- _PROBLEM TO WORK ON_
Copy the entries from the very first line through the line containing "Image resolution: width=1364", swapping "Where is" for "Locate" and keeping everything else the same.

....

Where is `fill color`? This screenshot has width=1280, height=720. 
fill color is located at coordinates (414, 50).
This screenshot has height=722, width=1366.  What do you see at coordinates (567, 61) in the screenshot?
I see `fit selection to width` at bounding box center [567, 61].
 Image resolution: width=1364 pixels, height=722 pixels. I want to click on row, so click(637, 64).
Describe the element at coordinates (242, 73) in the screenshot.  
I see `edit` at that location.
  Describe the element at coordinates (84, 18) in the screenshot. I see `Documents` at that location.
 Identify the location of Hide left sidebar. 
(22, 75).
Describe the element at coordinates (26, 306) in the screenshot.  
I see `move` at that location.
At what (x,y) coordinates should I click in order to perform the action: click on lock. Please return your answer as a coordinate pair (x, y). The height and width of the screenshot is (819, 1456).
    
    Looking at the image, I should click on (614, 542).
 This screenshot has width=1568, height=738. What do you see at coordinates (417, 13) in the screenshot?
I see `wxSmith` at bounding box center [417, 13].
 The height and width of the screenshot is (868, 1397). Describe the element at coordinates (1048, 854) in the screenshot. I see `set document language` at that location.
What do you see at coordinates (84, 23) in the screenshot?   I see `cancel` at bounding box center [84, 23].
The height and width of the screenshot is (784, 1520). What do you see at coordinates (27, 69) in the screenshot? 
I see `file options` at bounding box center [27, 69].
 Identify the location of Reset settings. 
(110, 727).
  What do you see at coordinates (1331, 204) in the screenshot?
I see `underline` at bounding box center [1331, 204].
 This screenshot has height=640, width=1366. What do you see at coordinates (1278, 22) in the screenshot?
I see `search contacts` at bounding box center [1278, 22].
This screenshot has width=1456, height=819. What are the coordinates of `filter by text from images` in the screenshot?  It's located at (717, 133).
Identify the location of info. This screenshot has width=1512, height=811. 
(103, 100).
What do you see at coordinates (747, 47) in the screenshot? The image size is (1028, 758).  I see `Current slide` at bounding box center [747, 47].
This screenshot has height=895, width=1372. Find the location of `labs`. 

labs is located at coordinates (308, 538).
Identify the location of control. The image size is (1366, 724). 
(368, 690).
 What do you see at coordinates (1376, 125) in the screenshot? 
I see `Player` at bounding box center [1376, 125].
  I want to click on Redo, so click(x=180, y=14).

....

- _FINAL ANSWER_
Locate `fill color`? This screenshot has width=1280, height=720. 
fill color is located at coordinates (414, 50).
This screenshot has height=722, width=1366.  What do you see at coordinates (567, 61) in the screenshot?
I see `fit selection to width` at bounding box center [567, 61].
 Image resolution: width=1364 pixels, height=722 pixels. I want to click on row, so click(637, 64).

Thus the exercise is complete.